• [ASSIGNED TASK]:
In the excerpt below about Livingston's parole, why didn't the post-2017 sentencing rules apply to his case? Answer in one to three sentences.

• [EXCERPT PROVIDED]:
In October 2017, six months after his sentencing, Livingston finally received an official letter clarifying his parole eligibility — but the letter’s contents were devastating. His earliest release date wasn’t a few months or a year away, but given as December 8, 2025.

“You don’t know how hard it was to tell my parents I wasn’t coming home,” he says. “Mom was depending on that, and I couldn’t be there for them when I should have.”

Livingston tried to appeal the parole decision, arguing that his case should be judged under the post-2017 sentencing rules. But his arrest had taken place in 2013, when the old rules were in effect — and as many drug offenders have discovered, the 2017 repeal was not retroactive to old cases.

• [DATA BELOW]:
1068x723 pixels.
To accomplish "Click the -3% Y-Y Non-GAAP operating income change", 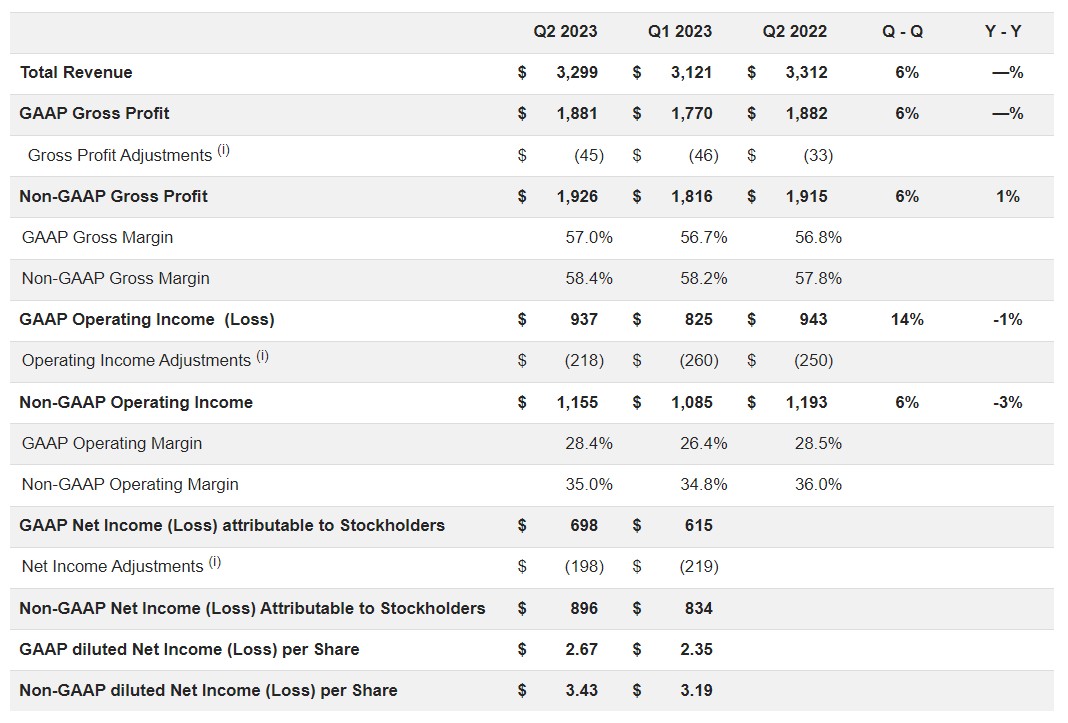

• [OUTPUT FOR THIS EXERCISE]:
His arrest had taken place in 2013, when the old rules were in effect. The 2017 repeal was not retroactive to old cases, so his case fell under the old rules.